Will give a long listing of the files, will see full name of the files.
 

Nermal

Moderator
Staff member
Dec 7, 2002
21,007
4,588
New Zealand
I've seen the "exec" icon on plain text files too. In this case it was some C source code (which won't run without a compiler) and OS X still gave it the "exec" icon. Even worse, dragging and dropping onto TextEdit caused Gatekeeper to tell me that the file can't be opened because it's not signed. Sigh.
 

HenryAZ

macrumors 6502a
Jan 9, 2010
690
143
South Congress AZ
I obtained some music files in the FLAC format from a questionable source. When I use the Finder to view these files the file ending says .flac but the icons displayed shows the icon for the old style screen for older computers prior to the 1990's with the little words 'exec' for executable in the picture.
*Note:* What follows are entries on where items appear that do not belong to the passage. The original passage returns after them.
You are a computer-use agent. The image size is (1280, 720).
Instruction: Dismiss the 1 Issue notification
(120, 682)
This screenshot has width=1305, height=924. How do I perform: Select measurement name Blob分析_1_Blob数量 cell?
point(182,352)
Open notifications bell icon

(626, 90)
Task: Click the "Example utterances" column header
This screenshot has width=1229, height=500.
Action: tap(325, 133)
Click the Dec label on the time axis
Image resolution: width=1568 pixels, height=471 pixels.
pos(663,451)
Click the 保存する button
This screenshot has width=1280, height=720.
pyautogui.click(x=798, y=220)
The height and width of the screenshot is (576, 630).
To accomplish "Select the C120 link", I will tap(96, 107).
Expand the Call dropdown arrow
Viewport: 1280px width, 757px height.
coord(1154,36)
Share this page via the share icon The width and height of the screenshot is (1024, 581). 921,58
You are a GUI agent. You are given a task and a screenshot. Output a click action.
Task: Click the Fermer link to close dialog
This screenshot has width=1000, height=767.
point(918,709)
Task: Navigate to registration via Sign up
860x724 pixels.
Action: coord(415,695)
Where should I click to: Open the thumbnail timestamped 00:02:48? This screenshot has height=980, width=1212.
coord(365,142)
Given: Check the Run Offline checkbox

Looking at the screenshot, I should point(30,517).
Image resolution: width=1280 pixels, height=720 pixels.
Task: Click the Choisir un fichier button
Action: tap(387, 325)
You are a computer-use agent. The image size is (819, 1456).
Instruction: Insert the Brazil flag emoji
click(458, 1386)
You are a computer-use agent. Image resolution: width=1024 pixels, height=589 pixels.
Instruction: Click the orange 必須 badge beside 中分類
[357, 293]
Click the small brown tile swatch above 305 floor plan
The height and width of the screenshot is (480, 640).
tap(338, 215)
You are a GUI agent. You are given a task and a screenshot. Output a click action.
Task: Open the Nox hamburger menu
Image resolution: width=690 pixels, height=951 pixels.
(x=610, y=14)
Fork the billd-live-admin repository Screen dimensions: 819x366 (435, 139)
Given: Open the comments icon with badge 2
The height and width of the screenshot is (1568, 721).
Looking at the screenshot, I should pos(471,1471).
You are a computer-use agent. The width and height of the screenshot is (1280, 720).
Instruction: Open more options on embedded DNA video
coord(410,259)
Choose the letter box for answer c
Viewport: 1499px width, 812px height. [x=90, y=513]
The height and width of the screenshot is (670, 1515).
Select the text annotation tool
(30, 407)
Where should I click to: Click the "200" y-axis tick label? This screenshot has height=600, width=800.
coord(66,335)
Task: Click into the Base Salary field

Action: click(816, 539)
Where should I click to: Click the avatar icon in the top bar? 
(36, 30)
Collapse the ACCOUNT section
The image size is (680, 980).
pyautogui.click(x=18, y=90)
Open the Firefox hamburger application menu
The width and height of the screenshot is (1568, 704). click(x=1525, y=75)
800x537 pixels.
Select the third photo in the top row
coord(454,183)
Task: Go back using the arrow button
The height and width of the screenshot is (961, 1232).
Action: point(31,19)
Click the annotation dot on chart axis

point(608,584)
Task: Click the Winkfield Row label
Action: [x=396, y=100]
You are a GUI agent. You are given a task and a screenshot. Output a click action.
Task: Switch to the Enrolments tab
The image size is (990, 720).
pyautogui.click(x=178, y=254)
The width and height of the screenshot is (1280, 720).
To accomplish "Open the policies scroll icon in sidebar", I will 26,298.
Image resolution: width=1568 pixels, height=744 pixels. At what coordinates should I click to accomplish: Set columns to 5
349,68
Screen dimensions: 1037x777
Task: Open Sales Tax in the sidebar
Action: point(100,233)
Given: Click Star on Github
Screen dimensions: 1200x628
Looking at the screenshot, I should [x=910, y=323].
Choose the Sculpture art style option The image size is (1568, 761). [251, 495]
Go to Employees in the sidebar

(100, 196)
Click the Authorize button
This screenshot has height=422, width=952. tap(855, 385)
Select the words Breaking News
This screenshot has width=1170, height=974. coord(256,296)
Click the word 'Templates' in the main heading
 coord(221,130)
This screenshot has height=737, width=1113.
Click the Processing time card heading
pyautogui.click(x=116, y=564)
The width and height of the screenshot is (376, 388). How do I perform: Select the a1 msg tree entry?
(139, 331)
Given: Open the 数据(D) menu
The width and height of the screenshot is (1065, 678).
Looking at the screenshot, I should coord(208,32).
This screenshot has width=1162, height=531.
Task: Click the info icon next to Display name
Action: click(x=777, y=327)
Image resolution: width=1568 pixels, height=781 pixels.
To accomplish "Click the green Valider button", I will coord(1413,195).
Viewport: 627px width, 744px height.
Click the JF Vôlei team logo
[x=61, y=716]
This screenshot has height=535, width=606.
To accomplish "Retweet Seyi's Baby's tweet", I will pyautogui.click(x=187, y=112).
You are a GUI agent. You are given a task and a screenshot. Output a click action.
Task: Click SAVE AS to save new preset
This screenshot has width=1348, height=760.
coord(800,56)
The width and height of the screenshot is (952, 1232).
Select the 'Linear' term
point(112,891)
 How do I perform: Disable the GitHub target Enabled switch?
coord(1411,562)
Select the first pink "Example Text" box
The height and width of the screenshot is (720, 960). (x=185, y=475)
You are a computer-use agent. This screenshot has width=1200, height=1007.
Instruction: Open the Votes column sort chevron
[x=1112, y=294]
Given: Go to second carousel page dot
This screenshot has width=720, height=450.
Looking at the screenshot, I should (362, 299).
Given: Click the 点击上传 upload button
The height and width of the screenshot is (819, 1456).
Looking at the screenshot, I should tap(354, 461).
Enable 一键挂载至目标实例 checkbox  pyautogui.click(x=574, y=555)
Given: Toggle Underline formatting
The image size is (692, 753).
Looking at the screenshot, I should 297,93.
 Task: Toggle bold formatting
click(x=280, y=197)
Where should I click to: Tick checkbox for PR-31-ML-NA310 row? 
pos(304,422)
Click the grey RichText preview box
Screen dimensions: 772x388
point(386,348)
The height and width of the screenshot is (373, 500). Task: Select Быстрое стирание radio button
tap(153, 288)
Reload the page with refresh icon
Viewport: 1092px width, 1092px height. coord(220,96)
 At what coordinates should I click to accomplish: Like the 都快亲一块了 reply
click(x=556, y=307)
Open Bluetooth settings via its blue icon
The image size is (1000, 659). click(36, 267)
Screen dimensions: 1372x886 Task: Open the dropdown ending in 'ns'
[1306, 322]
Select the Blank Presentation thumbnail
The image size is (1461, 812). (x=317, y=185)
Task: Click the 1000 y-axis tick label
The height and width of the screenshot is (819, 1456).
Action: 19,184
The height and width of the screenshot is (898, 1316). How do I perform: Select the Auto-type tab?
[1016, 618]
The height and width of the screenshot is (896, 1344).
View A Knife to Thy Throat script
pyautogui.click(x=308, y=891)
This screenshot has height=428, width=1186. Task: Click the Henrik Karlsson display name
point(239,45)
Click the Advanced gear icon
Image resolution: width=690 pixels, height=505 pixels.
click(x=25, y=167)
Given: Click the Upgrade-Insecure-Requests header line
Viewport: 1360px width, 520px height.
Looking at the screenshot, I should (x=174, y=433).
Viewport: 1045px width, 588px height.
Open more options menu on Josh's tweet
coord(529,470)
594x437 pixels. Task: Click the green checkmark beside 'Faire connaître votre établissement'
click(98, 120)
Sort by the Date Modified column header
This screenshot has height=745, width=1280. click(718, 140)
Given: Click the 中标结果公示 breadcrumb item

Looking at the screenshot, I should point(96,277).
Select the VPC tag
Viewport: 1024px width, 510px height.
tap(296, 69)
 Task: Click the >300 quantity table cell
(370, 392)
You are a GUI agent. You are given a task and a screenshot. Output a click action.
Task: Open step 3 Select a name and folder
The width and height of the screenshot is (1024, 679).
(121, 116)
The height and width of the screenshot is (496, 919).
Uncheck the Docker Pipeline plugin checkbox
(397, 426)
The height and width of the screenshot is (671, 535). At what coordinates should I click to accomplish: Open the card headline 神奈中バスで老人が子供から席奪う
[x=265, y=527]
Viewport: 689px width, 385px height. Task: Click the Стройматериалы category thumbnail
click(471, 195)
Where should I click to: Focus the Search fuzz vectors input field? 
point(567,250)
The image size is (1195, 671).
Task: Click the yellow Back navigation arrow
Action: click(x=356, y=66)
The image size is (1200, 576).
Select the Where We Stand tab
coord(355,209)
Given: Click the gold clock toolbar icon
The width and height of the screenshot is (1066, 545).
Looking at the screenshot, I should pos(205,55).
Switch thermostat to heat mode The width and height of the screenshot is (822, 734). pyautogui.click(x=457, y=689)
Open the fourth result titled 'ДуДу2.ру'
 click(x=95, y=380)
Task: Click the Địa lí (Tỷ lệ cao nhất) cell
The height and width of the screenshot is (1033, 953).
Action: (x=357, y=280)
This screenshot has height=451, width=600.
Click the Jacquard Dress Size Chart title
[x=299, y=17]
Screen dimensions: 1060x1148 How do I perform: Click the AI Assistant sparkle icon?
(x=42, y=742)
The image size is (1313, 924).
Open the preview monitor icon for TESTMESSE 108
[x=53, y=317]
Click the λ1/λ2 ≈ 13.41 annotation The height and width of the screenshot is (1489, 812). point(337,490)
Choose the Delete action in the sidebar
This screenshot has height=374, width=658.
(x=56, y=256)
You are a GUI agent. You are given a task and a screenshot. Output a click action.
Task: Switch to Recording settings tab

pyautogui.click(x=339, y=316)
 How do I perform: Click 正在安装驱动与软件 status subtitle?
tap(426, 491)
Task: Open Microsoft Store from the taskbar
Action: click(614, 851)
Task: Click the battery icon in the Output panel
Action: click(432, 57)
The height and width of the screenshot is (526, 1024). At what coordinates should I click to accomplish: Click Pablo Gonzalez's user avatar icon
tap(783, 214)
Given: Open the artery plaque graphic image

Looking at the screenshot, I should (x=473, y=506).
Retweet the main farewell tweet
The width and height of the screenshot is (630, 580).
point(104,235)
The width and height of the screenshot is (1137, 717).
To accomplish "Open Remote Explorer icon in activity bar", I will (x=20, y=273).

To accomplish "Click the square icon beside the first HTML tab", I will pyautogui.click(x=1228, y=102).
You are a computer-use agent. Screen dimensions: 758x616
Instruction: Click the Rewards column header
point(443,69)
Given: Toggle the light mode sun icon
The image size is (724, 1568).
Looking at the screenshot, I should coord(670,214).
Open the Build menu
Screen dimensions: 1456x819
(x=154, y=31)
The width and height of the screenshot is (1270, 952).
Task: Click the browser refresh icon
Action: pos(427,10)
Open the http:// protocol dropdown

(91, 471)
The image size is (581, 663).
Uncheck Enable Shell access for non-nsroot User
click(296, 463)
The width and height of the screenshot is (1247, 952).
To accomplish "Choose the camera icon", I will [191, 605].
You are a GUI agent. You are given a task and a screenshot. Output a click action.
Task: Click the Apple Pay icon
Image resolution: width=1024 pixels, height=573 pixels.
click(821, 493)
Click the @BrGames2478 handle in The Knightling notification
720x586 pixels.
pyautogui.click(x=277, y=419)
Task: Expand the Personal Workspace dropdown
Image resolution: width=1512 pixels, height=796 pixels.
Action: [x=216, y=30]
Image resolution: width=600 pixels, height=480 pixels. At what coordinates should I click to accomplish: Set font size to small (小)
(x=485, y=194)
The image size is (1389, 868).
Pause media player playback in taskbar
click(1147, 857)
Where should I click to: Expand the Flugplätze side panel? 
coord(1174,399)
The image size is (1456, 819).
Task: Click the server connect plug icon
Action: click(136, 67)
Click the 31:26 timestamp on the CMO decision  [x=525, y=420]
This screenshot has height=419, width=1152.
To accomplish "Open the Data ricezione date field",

Know which one I mean? Anyway, I wonder if this is a hint from OS X that these files have some executable malware inside the innocuous music file? I know such things are possible from prior experience with limewire and frostwire. Can someone illuminate me? I am new to OS X and it's quite awhile since I used a unix operating system.

thanks for your input
Well I'm so used to using PathFinder instead of Finder, I thought that showing the octal permission set under "File Info" was standard, but apparently Finder does not give you that information. You can get the octal display in Terminal by doing a directory listing (ls -al) in the folder where the files live. Look at the left column to see if the "x" bit is present for any of the three sets (user, group, world). If there are any "x"s there, then it is executable by someone. They will look something like this: -rw-r--r-- (octal 644) where the file's owner has read and write, the owner's group and everyone else has read only. An executable file might look like this: -rwxr-xr-- (octal 754) where the owner has read, write, and execute, the owner's group has read and execute, and everyone else read only. A "d" in the first position means that file is really a directory.
 

ScoobyMcDoo

macrumors 65816
Nov 26, 2007
1,188
37
Austin, TX
There is a terminal command, "file" which seems to do a better job of reporting a file type. For example, if you create a shell script called foo, make the first line of that shell script read #!/bin/bash, turn the execute permissions off, file will interpret as a shell script, but finder will report it as a text file. Add in executable attributes with "chmod +x foo", file is still consistent, but now finder thinks it is unix executable. Now rename foo with "mv foo foo.flac", finder now thinks it is an audio file, but the "file" command is still not fooled - it still reports it as a shell script.